**Passage cité**
En matière de transmission d’entreprise, les vertus fiscales de l’anticipation sont bien réelles. Il suffit pour s’en convaincre d’en rappeler quelques exemples.
Anticiper une donation
– Le pacte Dutreil
Il permet de pratiquer un abattement de 75 % sur l’assiette des droits de donation. En contrepartie, un engagement de conservation des titres de l’entreprise doit être respecté (engagement collectif d’au moins deux ans, puis engagement individuel pris par les donataires de quatre ans minimum).
Cet engagement est contraignant pour l’entreprise (et ses associés) puisqu’il empêche, pendant toute sa durée, un grand nombre d’opérations de restructuration et de reconfiguration du capital social. Il faut donc établir ce pacte Dutreil le plus tôt possible.

**Données fournies**
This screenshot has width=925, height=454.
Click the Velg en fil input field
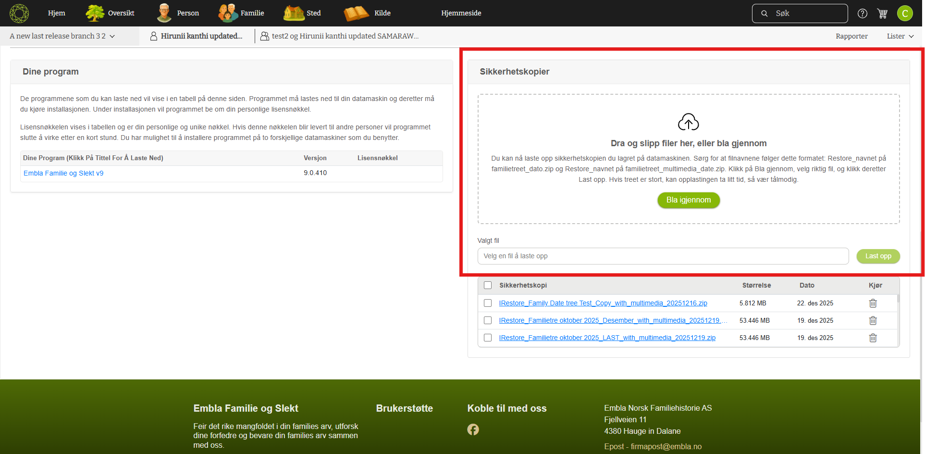tap(663, 256)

**Court exercice 1**
D'après le passage sur la transmission d'entreprise, quel abattement le pacte Dutreil permet-il sur l'assiette des droits de donation ?
**Court exercice 2**
Recopiez le passage sur la transmission d'entreprise de « Anticiper une donation » à « plus tôt possible. » en remplaçant « donataires » par « bénéficiaires ».
**Court exercice 3**
Poursuivez, s'il vous plaît, le passage sur la transmission d'entreprise là où il s'arrête.
Ces données sont tirées d'une autre source.

**Résultat de l'exercice 1**
Un abattement de 75 %.

**Résultat de l'exercice 2**
Anticiper une donation
– Le pacte Dutreil
Il permet de pratiquer un abattement de 75 % sur l’assiette des droits de donation. En contrepartie, un engagement de conservation des titres de l’entreprise doit être respecté (engagement collectif d’au moins deux ans, puis engagement individuel pris par les bénéficiaires de quatre ans minimum).
Cet engagement est contraignant pour l’entreprise (et ses associés) puisqu’il empêche, pendant toute sa durée, un grand nombre d’opérations de restructuration et de reconfiguration du capital social. Il faut donc établir ce pacte Dutreil le plus tôt possible.

**Résultat de l'exercice 3**
En effet, l’engagement collectif doit être en cours au jour de la donation, mais l’engagement individuel des repreneurs ne débute qu’à l’issue de celui-ci. De sorte que, si le pacte a été signé trop peu de temps avant la donation, les donataires seront tenus à un engagement global pouvant atteindre six ans (2+4 ans). Cet écueil sera évité par la signature du pacte au moins deux ans avant la donation, permettant ainsi à la phase d’engagement individuel de courir dès la donation.
– La société holding animatrice
L’absence d’une définition précise de la société holding animatrice est source d’une grande insécurité. Nous ne reviendrons pas sur ce sujet déjà très commenté (1). Rappelons simplement que le caractère « animateur » de la société holding doit être effectif au moment de la transmission. Or, la constitution des preuves de l’animation (mise en oeuvre d’une convention d’animation, procès-verbaux d’assemblées d’associés, réunion de conseils et comités…) suppose l’écoulement d’au moins un ou deux exercices. Le statut de « holding animatrice » requiert donc un minimum de préparation.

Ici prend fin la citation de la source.